Furthermore, since we periodically check the response status,
This is a highly reliable method.

In the application example of the present invention, a response request is issued to all terminal devices by a simultaneous command signal, but a response request may be issued only to a specific terminal device. Further, in the embodiment, a response request signal and a response signal are considered as the signals, but the present invention is not limited thereto. It goes without saying that this method can also be applied to relatively short data collections of the same length. In this case, the combination is a data request signal and a data signal.

Further, in the embodiment, the facsimile receives an image signal from a simultaneous command and draws information. In particular, the facsimile machines 33 and 37 have an automatic response function - that is, the equivalent of the operator's telephone response in the above example.
must be added. In this way, the response from the terminal device may be automated.

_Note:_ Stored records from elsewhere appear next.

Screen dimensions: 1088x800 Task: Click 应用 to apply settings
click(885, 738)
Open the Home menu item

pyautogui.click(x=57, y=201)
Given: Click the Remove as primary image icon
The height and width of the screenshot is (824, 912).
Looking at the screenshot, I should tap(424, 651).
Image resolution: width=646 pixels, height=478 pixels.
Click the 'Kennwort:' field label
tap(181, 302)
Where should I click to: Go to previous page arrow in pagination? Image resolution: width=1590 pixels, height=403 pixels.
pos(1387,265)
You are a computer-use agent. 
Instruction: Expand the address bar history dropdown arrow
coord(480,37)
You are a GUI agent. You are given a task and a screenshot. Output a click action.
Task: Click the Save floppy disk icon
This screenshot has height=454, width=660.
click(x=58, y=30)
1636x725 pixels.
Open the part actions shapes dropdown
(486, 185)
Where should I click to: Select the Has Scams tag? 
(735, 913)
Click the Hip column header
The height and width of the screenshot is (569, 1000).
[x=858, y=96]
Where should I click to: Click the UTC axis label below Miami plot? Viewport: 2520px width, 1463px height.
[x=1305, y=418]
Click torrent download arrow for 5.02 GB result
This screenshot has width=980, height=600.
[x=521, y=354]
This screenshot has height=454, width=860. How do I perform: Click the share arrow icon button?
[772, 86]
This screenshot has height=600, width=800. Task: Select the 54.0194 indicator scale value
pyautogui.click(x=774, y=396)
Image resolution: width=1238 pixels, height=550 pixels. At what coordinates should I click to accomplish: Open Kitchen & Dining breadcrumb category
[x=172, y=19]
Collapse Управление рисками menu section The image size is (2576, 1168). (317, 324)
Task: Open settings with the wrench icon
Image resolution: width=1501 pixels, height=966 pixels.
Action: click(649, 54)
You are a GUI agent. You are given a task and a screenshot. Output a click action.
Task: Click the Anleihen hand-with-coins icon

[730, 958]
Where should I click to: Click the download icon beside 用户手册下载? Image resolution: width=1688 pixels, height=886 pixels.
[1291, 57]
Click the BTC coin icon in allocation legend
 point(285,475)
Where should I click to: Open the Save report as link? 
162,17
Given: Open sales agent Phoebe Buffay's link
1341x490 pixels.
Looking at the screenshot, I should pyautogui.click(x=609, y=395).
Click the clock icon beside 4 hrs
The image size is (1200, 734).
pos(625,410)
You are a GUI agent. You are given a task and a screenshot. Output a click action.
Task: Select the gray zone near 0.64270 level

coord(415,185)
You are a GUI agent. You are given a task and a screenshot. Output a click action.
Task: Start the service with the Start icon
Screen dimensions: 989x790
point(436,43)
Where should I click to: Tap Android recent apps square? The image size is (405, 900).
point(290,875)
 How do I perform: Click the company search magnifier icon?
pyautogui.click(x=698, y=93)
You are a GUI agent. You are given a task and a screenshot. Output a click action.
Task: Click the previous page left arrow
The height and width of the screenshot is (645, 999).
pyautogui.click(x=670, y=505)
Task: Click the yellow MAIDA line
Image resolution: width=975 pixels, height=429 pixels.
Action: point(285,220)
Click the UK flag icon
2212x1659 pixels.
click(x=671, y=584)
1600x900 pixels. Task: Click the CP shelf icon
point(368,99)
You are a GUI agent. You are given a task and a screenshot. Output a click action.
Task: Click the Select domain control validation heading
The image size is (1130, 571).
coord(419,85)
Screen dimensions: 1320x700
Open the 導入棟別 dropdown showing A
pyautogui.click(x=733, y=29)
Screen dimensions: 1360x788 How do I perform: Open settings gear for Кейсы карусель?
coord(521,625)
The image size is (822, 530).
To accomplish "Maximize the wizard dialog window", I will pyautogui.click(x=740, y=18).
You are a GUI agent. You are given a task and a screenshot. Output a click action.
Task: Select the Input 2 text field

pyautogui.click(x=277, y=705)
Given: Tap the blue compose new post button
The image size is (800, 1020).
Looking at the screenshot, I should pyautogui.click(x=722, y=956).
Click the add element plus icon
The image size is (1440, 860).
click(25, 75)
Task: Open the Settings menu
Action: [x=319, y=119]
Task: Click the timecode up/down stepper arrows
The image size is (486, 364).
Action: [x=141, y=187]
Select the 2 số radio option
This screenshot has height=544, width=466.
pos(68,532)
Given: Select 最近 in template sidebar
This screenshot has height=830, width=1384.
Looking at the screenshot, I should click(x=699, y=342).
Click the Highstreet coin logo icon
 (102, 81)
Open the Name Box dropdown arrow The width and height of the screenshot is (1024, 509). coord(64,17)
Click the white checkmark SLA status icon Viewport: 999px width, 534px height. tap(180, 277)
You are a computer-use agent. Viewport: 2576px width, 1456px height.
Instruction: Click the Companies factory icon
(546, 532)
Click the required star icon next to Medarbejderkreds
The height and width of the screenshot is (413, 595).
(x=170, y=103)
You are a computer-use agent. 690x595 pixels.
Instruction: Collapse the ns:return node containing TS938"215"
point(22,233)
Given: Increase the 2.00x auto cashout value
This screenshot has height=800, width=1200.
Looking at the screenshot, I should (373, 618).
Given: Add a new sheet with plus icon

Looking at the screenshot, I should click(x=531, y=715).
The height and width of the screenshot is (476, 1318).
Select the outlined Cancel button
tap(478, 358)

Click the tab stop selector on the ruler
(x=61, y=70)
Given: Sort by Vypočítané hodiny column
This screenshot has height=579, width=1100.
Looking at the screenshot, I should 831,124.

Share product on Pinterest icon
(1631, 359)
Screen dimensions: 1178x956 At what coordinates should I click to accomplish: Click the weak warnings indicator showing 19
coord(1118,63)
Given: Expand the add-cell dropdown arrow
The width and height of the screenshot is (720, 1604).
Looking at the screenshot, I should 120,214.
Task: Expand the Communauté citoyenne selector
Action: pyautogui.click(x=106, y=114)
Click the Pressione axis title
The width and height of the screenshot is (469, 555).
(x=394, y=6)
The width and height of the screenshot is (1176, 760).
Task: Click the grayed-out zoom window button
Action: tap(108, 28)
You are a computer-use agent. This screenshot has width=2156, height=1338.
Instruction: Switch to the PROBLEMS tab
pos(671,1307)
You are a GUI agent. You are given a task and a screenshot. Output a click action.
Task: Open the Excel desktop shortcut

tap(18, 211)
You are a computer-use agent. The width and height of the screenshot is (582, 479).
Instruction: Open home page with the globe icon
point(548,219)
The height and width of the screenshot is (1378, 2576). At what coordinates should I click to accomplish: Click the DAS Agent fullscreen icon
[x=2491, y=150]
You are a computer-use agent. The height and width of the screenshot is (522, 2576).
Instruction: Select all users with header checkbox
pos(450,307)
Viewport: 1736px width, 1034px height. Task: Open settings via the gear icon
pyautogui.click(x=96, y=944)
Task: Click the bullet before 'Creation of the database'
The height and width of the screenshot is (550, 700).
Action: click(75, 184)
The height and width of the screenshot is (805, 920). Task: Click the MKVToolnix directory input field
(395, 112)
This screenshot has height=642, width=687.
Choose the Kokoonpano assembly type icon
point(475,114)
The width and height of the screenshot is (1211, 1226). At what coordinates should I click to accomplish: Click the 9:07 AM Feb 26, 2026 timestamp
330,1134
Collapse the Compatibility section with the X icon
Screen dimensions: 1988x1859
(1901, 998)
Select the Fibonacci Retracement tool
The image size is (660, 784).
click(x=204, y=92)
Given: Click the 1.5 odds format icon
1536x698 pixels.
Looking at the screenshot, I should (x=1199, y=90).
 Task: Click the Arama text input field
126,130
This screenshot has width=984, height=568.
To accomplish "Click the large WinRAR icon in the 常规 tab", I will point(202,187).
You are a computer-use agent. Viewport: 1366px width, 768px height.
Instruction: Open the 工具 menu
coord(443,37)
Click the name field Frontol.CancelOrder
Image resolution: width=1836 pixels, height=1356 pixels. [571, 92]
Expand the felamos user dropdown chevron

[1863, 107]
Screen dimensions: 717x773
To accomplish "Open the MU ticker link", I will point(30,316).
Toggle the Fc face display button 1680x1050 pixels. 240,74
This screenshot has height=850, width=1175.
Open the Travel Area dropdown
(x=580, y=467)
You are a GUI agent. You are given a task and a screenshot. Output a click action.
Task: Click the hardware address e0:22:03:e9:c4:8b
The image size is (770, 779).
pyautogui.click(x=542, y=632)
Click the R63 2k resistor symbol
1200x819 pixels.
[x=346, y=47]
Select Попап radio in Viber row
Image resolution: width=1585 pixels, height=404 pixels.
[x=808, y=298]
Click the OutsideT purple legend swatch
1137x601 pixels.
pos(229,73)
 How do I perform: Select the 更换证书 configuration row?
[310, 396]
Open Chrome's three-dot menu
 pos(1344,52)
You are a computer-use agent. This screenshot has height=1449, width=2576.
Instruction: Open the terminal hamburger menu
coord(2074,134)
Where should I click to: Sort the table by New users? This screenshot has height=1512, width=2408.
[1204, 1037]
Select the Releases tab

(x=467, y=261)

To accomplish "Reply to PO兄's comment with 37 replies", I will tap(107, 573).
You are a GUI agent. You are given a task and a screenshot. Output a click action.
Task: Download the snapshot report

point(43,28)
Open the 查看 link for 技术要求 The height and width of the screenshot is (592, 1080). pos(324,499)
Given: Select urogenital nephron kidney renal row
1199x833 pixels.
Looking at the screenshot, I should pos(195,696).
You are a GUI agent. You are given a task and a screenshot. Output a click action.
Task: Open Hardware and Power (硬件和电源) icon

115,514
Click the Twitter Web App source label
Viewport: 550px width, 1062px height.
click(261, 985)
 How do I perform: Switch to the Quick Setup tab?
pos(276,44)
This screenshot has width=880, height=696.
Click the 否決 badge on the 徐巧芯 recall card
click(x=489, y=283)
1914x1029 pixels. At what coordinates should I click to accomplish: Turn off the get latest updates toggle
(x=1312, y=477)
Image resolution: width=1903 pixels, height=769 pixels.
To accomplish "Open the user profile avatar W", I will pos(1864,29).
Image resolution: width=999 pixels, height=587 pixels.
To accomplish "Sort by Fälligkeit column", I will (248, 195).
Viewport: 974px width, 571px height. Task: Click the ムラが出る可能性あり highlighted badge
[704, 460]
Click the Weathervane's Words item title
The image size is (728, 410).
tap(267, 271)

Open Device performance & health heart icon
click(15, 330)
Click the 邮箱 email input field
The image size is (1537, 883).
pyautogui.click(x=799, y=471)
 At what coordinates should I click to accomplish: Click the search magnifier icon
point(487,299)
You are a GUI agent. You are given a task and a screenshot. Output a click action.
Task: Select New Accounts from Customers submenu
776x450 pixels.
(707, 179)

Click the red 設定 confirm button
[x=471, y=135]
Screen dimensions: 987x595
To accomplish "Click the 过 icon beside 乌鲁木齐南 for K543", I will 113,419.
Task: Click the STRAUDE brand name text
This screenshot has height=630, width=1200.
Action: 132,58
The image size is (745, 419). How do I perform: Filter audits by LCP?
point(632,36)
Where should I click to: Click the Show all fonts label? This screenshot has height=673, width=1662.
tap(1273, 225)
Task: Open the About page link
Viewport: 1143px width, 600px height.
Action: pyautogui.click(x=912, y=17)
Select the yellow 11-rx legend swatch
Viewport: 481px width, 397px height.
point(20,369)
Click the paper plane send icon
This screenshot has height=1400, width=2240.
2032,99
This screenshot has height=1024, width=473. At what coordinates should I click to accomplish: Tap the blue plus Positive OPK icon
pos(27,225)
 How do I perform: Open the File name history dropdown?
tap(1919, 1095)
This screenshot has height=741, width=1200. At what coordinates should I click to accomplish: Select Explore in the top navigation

[Brief explanation of drawings]

FIG. 1 is a block diagram for explaining an example of a system to which the present invention is applied, FIG. 2 is a timing chart for explaining the system of the present invention, and FIG.
FIG. 4 is a block diagram of the configuration of a branch station in the system shown in FIG. 1, and FIG. 4 is a block diagram of the configuration of a terminal station in the system of FIG. 1...Control station, 3...Branch station, 5...Terminal station, 6
...Single radio line, 11...Response request individual signal,
12, 13, 14, 15, 16, 17...response signal.

Claims (1)

[Claims] 1 In a signal collection method in which signals transmitted from multiple terminal devices are collected by a central device using a single wireless line, individual signals unique to the terminal device are sent from the central device to each terminal device in a predetermined order. After receiving the respective individual signals, the terminal device generates a response signal after a certain period of time has elapsed and returns a response signal to the central device at regular intervals, and the central device A signal collection method characterized by receiving this returned response signal.